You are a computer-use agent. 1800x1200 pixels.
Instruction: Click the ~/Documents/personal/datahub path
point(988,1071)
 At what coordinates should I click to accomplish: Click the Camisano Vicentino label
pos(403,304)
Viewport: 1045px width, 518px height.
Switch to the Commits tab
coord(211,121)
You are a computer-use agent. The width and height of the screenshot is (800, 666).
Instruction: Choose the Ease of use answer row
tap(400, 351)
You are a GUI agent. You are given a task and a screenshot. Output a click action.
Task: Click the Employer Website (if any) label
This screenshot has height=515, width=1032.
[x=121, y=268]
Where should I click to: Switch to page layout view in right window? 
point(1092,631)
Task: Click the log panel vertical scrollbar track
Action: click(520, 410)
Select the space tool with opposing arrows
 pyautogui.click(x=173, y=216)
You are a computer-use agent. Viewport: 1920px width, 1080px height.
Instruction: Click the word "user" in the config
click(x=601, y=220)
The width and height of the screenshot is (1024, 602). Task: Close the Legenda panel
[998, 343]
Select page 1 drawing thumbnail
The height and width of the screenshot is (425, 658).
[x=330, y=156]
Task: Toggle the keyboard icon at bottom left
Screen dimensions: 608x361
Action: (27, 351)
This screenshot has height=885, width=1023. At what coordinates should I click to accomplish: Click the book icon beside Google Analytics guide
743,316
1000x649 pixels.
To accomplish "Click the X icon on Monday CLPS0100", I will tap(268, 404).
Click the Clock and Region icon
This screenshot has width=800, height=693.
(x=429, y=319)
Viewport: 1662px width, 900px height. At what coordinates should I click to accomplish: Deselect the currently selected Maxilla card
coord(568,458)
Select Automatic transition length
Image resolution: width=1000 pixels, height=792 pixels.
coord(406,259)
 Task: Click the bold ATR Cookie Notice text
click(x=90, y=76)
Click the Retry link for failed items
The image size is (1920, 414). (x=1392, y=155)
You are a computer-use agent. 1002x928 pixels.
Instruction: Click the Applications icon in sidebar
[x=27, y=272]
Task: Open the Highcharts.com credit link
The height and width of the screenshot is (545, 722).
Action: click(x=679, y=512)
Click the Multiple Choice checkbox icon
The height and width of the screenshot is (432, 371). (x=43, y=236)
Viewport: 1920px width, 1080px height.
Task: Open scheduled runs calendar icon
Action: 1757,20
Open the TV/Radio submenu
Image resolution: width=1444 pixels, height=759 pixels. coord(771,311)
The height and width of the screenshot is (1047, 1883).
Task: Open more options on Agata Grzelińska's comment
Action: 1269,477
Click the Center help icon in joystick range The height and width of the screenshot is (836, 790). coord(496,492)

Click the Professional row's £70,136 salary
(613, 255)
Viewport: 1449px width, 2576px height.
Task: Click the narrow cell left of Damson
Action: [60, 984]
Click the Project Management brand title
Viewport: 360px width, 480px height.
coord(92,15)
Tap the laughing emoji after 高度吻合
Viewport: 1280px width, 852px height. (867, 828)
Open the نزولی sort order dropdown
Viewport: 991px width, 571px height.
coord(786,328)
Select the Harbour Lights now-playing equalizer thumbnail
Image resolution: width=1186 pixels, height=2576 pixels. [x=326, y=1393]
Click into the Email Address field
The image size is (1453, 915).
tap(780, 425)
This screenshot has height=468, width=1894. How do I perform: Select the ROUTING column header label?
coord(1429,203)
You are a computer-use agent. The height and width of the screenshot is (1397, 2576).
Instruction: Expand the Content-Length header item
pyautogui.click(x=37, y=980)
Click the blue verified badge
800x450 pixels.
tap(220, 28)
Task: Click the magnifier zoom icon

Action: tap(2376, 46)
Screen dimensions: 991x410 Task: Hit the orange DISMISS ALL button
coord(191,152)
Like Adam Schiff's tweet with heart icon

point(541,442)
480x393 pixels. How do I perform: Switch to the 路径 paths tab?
━━━━━━━━━━━━━━━━━━━━
- What needs to be done -
Rewrite every item above, replacing "computer-use agent" with "desktop automation agent" wherever it occurs and leaving all other wording unchanged.

- Expected answer -
You are a desktop automation agent. 1800x1200 pixels.
Instruction: Click the ~/Documents/personal/datahub path
point(988,1071)
 At what coordinates should I click to accomplish: Click the Camisano Vicentino label
pos(403,304)
Viewport: 1045px width, 518px height.
Switch to the Commits tab
coord(211,121)
You are a desktop automation agent. The width and height of the screenshot is (800, 666).
Instruction: Choose the Ease of use answer row
tap(400, 351)
You are a GUI agent. You are given a task and a screenshot. Output a click action.
Task: Click the Employer Website (if any) label
This screenshot has height=515, width=1032.
[x=121, y=268]
Where should I click to: Switch to page layout view in right window? 
point(1092,631)
Task: Click the log panel vertical scrollbar track
Action: click(520, 410)
Select the space tool with opposing arrows
 pyautogui.click(x=173, y=216)
You are a desktop automation agent. Viewport: 1920px width, 1080px height.
Instruction: Click the word "user" in the config
click(x=601, y=220)
The width and height of the screenshot is (1024, 602). Task: Close the Legenda panel
[998, 343]
Select page 1 drawing thumbnail
The height and width of the screenshot is (425, 658).
[x=330, y=156]
Task: Toggle the keyboard icon at bottom left
Screen dimensions: 608x361
Action: (27, 351)
This screenshot has height=885, width=1023. At what coordinates should I click to accomplish: Click the book icon beside Google Analytics guide
743,316
1000x649 pixels.
To accomplish "Click the X icon on Monday CLPS0100", I will tap(268, 404).
Click the Clock and Region icon
This screenshot has width=800, height=693.
(x=429, y=319)
Viewport: 1662px width, 900px height. At what coordinates should I click to accomplish: Deselect the currently selected Maxilla card
coord(568,458)
Select Automatic transition length
Image resolution: width=1000 pixels, height=792 pixels.
coord(406,259)
 Task: Click the bold ATR Cookie Notice text
click(x=90, y=76)
Click the Retry link for failed items
The image size is (1920, 414). (x=1392, y=155)
You are a desktop automation agent. 1002x928 pixels.
Instruction: Click the Applications icon in sidebar
[x=27, y=272]
Task: Open the Highcharts.com credit link
The height and width of the screenshot is (545, 722).
Action: click(x=679, y=512)
Click the Multiple Choice checkbox icon
The height and width of the screenshot is (432, 371). (x=43, y=236)
Viewport: 1920px width, 1080px height.
Task: Open scheduled runs calendar icon
Action: 1757,20
Open the TV/Radio submenu
Image resolution: width=1444 pixels, height=759 pixels. coord(771,311)
The height and width of the screenshot is (1047, 1883).
Task: Open more options on Agata Grzelińska's comment
Action: 1269,477
Click the Center help icon in joystick range The height and width of the screenshot is (836, 790). coord(496,492)

Click the Professional row's £70,136 salary
(613, 255)
Viewport: 1449px width, 2576px height.
Task: Click the narrow cell left of Damson
Action: [60, 984]
Click the Project Management brand title
Viewport: 360px width, 480px height.
coord(92,15)
Tap the laughing emoji after 高度吻合
Viewport: 1280px width, 852px height. (867, 828)
Open the نزولی sort order dropdown
Viewport: 991px width, 571px height.
coord(786,328)
Select the Harbour Lights now-playing equalizer thumbnail
Image resolution: width=1186 pixels, height=2576 pixels. [x=326, y=1393]
Click into the Email Address field
The image size is (1453, 915).
tap(780, 425)
This screenshot has height=468, width=1894. How do I perform: Select the ROUTING column header label?
coord(1429,203)
You are a desktop automation agent. The height and width of the screenshot is (1397, 2576).
Instruction: Expand the Content-Length header item
pyautogui.click(x=37, y=980)
Click the blue verified badge
800x450 pixels.
tap(220, 28)
Task: Click the magnifier zoom icon

Action: tap(2376, 46)
Screen dimensions: 991x410 Task: Hit the orange DISMISS ALL button
coord(191,152)
Like Adam Schiff's tweet with heart icon

point(541,442)
480x393 pixels. How do I perform: Switch to the 路径 paths tab?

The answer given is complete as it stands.